[Pixel coordinate grounding data]
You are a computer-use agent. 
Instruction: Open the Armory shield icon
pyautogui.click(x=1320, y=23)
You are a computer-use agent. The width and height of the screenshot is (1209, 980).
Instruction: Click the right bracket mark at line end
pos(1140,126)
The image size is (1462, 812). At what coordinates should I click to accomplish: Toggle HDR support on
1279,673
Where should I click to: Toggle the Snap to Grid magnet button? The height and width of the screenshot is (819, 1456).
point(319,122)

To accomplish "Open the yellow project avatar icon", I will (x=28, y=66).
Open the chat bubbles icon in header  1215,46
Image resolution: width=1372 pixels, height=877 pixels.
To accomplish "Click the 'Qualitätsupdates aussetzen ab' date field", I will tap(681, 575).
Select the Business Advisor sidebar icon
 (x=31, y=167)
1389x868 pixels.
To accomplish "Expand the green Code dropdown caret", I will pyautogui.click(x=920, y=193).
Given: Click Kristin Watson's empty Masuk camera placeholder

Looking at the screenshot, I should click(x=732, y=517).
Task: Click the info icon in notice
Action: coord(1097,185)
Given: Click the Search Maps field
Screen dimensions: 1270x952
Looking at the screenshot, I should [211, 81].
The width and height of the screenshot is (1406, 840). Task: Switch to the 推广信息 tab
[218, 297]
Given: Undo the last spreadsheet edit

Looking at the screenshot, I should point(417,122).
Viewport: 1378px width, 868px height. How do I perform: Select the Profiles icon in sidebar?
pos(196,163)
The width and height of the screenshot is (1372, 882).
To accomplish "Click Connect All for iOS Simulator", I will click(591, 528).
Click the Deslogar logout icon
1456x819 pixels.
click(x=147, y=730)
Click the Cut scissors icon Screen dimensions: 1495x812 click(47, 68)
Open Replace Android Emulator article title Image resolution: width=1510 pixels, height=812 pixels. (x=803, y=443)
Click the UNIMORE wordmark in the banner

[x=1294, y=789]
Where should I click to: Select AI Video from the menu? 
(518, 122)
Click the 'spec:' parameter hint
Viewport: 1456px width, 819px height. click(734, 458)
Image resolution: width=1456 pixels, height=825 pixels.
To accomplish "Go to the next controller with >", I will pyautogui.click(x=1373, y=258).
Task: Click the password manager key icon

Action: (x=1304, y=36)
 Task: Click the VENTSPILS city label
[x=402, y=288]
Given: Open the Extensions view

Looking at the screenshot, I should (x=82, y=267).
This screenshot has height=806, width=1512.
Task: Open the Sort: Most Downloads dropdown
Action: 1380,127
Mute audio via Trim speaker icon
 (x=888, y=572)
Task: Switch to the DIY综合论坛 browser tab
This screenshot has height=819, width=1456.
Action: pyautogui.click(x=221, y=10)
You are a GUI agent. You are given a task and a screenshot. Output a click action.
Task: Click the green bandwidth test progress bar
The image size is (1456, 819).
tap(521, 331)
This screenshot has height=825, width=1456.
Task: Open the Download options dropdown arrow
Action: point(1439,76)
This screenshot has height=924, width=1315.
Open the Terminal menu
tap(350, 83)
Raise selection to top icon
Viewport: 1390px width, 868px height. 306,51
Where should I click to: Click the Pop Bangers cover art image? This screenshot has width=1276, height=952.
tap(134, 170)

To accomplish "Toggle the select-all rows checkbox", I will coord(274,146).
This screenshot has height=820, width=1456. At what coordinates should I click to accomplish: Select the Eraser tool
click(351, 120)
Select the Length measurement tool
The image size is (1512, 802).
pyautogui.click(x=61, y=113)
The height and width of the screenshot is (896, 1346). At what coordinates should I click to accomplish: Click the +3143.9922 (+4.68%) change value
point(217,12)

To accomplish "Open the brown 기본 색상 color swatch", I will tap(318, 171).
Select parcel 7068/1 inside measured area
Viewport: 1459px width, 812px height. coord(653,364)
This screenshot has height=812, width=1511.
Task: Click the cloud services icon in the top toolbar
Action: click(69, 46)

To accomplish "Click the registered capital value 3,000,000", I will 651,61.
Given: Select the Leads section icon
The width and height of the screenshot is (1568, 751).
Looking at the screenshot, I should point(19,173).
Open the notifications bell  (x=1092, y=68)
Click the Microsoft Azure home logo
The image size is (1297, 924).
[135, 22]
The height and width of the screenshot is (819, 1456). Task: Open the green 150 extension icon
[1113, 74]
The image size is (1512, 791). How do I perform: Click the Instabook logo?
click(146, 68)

[Problem requirements]
In the answer, return exactly the lines from the line containing "The image size is (1512, 791)." to the end of the records above, and no others.

[Answer to this task]
The image size is (1512, 791). How do I perform: Click the Instabook logo?
click(146, 68)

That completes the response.